2022.10.03 週刊医学界新聞(通常号):第3488号より

《評者》 福島県立医大・血液内科学

 著者の佐々木克典先生に教わっていた学生の頃,膝を叩きながら本書の初版を読んだ。解剖の質感が伝わる語り口に加えて,初版にも第2版にもその序文に,人体を深く理解するにはカギになる構造があり,それはちょうど幾何学の補助線を引くことで難しい問題がたちまち解決する感覚に似ている,と書いてある通りであったからだ。その考えを「第I章 頸部」から早速実感できる。特に筋・神経・血管と入り組んだ構造を鰓原性嚢腫という奇形を補助線として,鮮やかに解き明かされているところは必読である。

 「第II章 胸部」は本書で最もページ数を割いて,解剖の基本を丁寧に説明している。初めて先生の解剖学入門の講義を受けたことを思い出した。どの章も体表解剖から始まるが,この章の体表解剖は他の章より長く,しかしランドマークは胸骨だけで重要な脈管の走行と心臓の構造とを関連付けている。それはちょうど優れた臨床医が患者の些細な仕草を一見して病気を診断しているようで,熟知しているとはこのことを言うのだろう。心臓・肺の解剖は読むのに体力が要るが,どの節よりも多彩なFigureを見ながら一つひとつ理解して読み終われば,それらの構造を手に取るように理解できる。学問に王道はないのだと言われているようだが,その王道は決して無味乾燥な道ではなく,他の解剖学書にはないような視点からの景色が見えて面白い。

 「第III章 腹部」では,第II章の9節から続くように,主に横断解剖が行われている。各横断面でのランドマークから始まり,細部の構造まで一つひとつ発生学・生理学の知識も応用し体系的に積み重ねて,1つの横断面を完成させていく。その読後感は数学の証明を読んで最後に理解できたときの爽快感に似ているところがある。

 「第IV章 骨盤部」は常に膜層構造の解釈で進んでいく。
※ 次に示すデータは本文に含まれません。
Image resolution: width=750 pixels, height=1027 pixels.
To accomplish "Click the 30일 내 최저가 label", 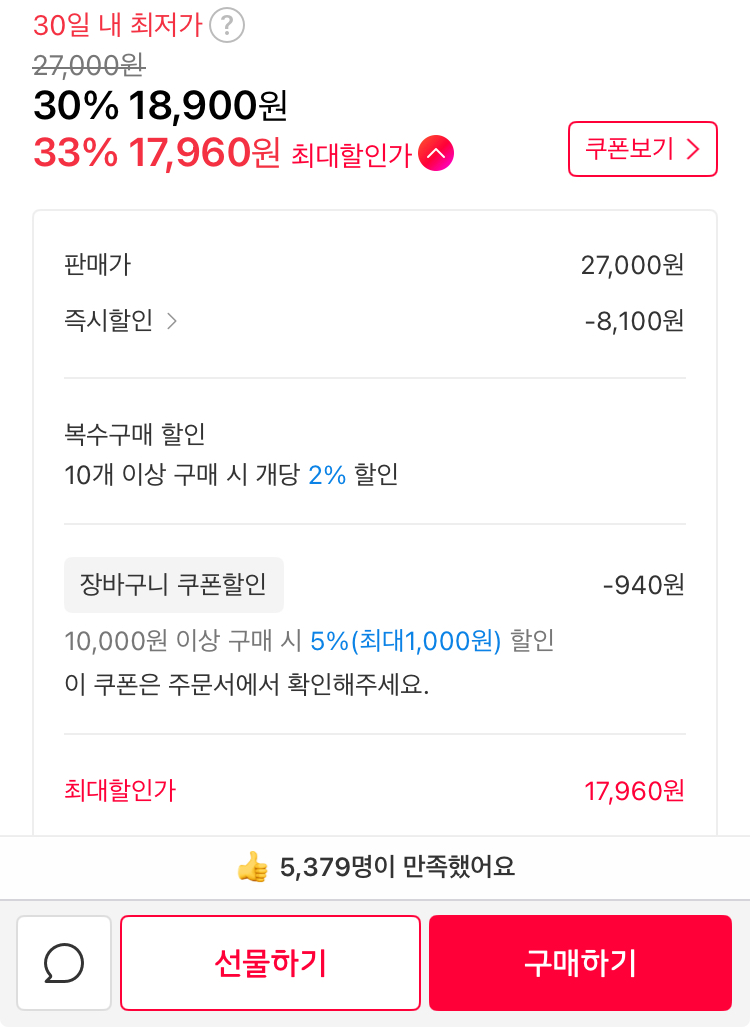I will point(118,26).
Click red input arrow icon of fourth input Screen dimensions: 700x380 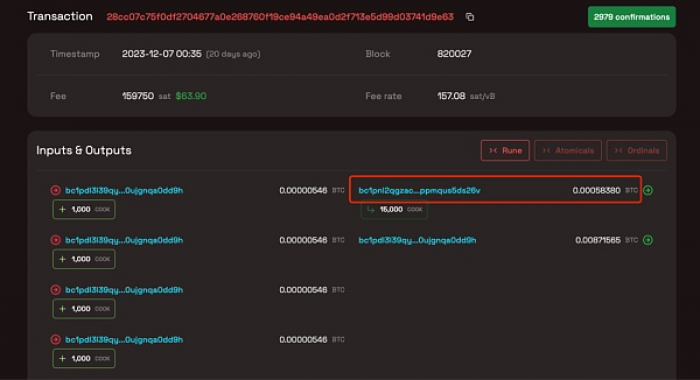tap(55, 340)

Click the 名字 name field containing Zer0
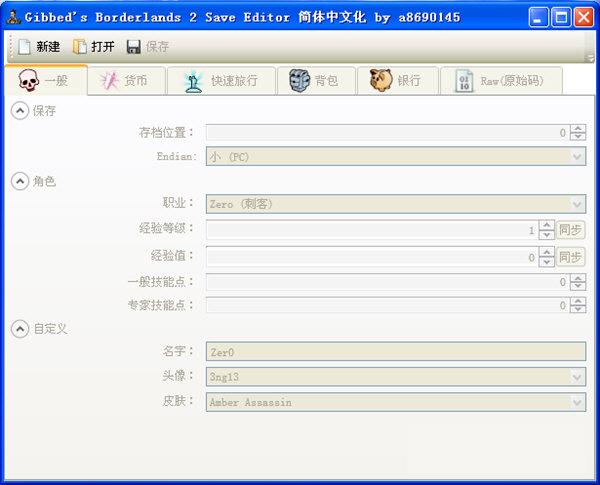(395, 352)
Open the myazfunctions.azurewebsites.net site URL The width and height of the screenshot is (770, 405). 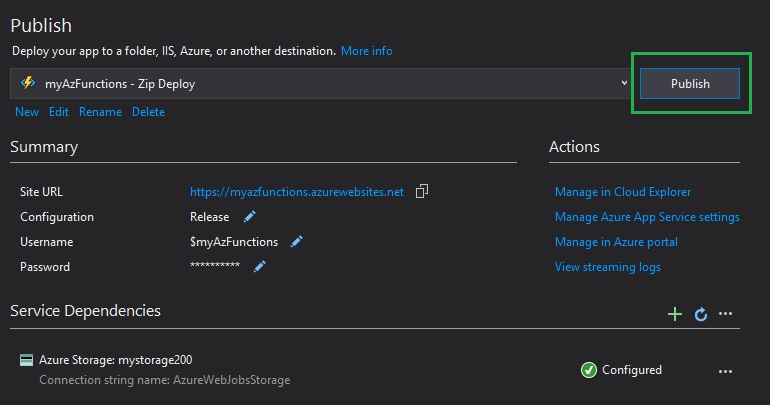click(x=297, y=192)
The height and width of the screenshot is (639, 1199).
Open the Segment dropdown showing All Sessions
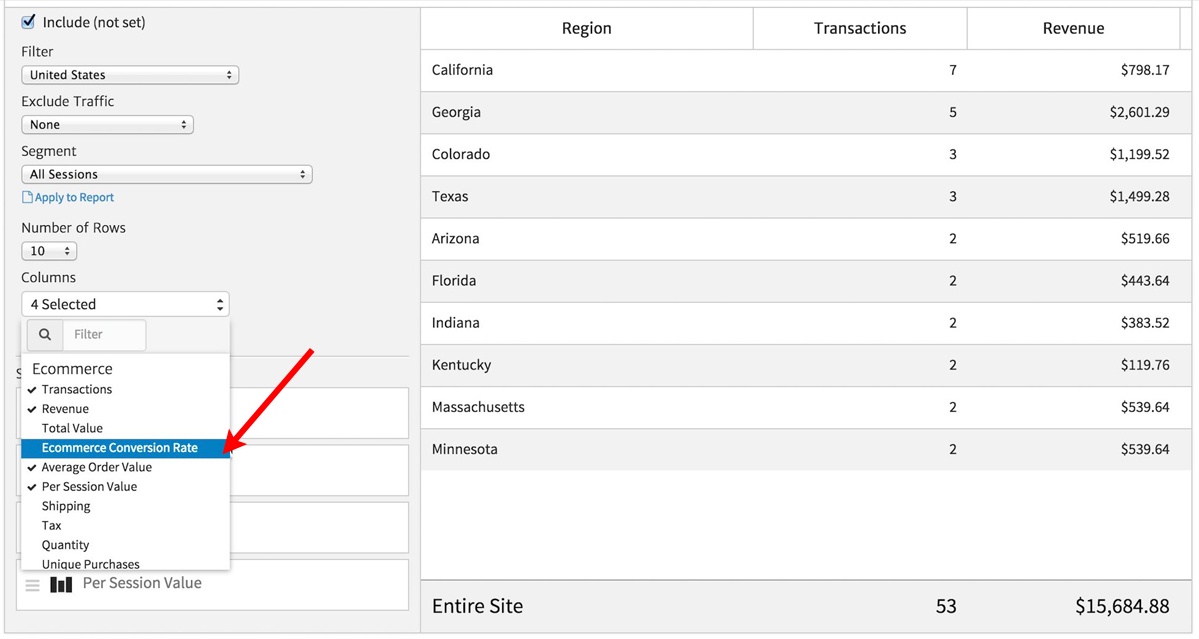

この膜層構造からの理解というのは本書の一つの特徴であるが,この章ではそれが基調となって進んでいく。複雑な構造物が次々に姿を現し,まさに快刀乱麻を断つ勢いであろう。そういえば先生の講義はいつもリズムがよく,眠たくならなかった。「第V章 鼠径部,下肢」も同様に膜層構造で解き明かされている。

 私が最も好きなパートは,「タイムクリップ」という外科医列伝である。この列伝は有名な術式の背後にある,その術式を編み出した外科医の人間味あるドラマに満ちており,外科医だけでなく,多くの医師・研究者人生の補助線になるだろう。それが書けるのも,著者が教育者・指導者として長年,学生を思い,その成長を見守ってきたことに他ならないからだと思う。

 この書評を依頼されたとき,血液内科の私は大変恐縮した。しかし,最新の術式を熟知した外科医の同胞と私のような異分野の視点から,新たな補助線を見つけ,第3版を先生と改訂する夢がある。この書評がその始まりであると思い,先生の研究室に出入りしていた門下生として(といっても私は勉強する机とお菓子をいただいていただけであったが),僭越ながら書かせていただいた。


《評者》 和歌山医大教授・整形外科学

 いつの時代も,世の中を変えるのは若者である。

 運動器超音波を用いて新しい時代の幕を開こうとする若手医師たちの気概が,まさに衝撃波のように伝わってくるのが本書である。

 通読した古参の医師の中には,「これは下手をすると,自分は時代遅れになってしまうかもわからない」という得体の知れない恐怖心に駆られてしまう方が多くおられるかもしれない。なぜなら,これから彼らが世に広めようとする新しい運動器診療には,既存の治療体系には存在しない革新的な診断・評価・治療に関するさまざまな技法が,珠玉のごとくちりばめられているからである。

 ここでは,その一つであるハイドロリリースを紹介したい。この手法は,痛みの原因となっている筋膜や神経周囲の結合組織へ超音波ガイド下に薬液を注入し除痛を図るとともに,癒着を剝がし滑走を良くすることで可動域制限の改善効果も同時に期待するものである。実際に治療を受けた患者さんの中には,即時的に劇的な治療効果を示す例も少なくない。今までどこに行っても満足する治療を受けることができなかった患者さんたちが示す望外の喜びと,施術を行ってくれた医師に対する感謝の気持ちを体感できることは,まさに医師冥利に尽きると言っても過言ではないであろう。

 このような貴重な体験を共有し,医療維新となる運動器診療の変革を推し進めなければ患者さんたちにとって明るい未来は来ないと信じて,運動器超音波の普及・啓発活動の輪を中心となって広げてきたのが,SMAP(Sonography for MSK Activating Project)の若手医師たちである。本書には,彼らが日常診療で悩み,迷い,自問自答するとともに信頼する仲間たちと議論を重ねてきた内容が確かに詰まっている。ゆえに,これから運動器超音波を用いた最新医療という未知の世界に一歩踏み出そうとする全くの初心者にも,必ずや心強い味方となって道標の役割を果たしてくれるであろう。

 彼らが,序文で「本書は,運動器超音波のバイブルとなる」と自負しているが,その正当性を運動器診療の未来が必ずや証明することになるであろうことを私は確信している。